(RECORDS)
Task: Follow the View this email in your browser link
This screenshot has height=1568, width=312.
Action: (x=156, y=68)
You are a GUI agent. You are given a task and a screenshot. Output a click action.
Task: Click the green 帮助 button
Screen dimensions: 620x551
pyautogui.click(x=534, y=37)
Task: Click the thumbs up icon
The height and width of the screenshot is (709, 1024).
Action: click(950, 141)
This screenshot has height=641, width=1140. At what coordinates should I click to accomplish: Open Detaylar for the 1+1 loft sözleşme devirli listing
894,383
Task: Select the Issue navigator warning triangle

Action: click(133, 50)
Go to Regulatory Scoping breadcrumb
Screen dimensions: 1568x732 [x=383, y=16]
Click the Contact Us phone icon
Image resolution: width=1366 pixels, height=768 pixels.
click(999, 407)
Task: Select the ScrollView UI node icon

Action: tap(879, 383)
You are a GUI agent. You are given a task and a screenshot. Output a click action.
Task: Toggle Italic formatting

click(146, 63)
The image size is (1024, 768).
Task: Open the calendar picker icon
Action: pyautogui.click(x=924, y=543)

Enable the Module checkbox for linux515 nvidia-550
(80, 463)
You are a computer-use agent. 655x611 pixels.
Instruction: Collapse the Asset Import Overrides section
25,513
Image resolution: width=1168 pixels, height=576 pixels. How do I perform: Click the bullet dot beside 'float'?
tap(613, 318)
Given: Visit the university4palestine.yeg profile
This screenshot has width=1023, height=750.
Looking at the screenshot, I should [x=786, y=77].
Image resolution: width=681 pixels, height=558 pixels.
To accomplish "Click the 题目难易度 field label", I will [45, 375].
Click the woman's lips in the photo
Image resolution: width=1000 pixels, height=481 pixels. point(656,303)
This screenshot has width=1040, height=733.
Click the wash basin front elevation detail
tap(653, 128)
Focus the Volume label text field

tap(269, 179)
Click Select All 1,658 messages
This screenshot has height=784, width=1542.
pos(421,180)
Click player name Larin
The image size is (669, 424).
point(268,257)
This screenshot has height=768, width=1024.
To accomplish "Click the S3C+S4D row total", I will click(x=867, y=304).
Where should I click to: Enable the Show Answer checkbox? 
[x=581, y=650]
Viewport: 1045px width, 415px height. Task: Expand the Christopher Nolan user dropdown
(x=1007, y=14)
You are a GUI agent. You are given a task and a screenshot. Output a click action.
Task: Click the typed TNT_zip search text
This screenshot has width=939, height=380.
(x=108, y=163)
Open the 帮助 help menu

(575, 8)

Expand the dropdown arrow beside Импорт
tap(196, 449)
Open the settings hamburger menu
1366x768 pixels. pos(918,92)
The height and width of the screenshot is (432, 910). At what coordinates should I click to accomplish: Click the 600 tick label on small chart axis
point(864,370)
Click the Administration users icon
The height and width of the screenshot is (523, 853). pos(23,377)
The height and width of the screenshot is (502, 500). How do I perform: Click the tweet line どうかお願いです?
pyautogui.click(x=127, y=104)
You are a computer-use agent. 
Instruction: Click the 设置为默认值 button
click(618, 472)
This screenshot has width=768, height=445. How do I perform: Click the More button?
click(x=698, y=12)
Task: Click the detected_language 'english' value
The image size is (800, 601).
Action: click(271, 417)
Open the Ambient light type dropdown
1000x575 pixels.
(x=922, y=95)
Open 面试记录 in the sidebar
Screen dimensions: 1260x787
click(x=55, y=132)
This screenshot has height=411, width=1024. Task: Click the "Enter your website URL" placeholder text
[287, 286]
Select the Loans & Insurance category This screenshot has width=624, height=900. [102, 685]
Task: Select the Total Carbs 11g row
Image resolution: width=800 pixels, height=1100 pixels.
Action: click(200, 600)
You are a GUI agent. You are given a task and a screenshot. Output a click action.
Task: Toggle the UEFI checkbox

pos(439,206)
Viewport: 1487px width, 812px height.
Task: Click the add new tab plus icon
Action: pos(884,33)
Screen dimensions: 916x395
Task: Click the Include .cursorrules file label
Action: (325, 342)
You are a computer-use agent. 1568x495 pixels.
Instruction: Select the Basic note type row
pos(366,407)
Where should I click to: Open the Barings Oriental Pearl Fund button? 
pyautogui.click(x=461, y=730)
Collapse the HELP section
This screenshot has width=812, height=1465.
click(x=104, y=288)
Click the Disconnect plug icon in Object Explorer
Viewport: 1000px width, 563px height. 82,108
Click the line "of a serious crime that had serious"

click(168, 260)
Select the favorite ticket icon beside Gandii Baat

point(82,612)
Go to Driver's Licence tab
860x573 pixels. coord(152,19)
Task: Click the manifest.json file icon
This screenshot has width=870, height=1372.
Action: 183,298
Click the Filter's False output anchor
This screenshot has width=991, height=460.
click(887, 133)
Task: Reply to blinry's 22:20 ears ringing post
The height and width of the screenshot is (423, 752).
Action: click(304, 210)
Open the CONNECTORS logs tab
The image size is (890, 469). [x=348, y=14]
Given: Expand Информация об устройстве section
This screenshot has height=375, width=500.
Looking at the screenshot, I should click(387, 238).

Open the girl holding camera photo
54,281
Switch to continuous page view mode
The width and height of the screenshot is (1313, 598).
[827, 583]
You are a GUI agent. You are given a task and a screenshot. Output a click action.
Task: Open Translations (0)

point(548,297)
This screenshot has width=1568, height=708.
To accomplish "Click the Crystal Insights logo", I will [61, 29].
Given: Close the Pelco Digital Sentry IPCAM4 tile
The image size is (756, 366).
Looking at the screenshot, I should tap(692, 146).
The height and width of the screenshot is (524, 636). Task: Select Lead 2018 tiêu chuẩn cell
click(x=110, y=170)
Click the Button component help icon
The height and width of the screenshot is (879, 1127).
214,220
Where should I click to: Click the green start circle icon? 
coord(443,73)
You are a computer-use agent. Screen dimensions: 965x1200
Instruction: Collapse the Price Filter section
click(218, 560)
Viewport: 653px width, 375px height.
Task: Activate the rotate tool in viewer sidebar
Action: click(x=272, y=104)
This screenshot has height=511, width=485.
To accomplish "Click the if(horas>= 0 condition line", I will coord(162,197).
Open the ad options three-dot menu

(TRY IT)
Copy every line above in which the string "computer" shows up.

(TASK RESPONSE)
You are a computer-use agent. 655x611 pixels.
You are a computer-use agent. 
You are a computer-use agent. 1568x495 pixels.
You are a computer-use agent. Screen dimensions: 965x1200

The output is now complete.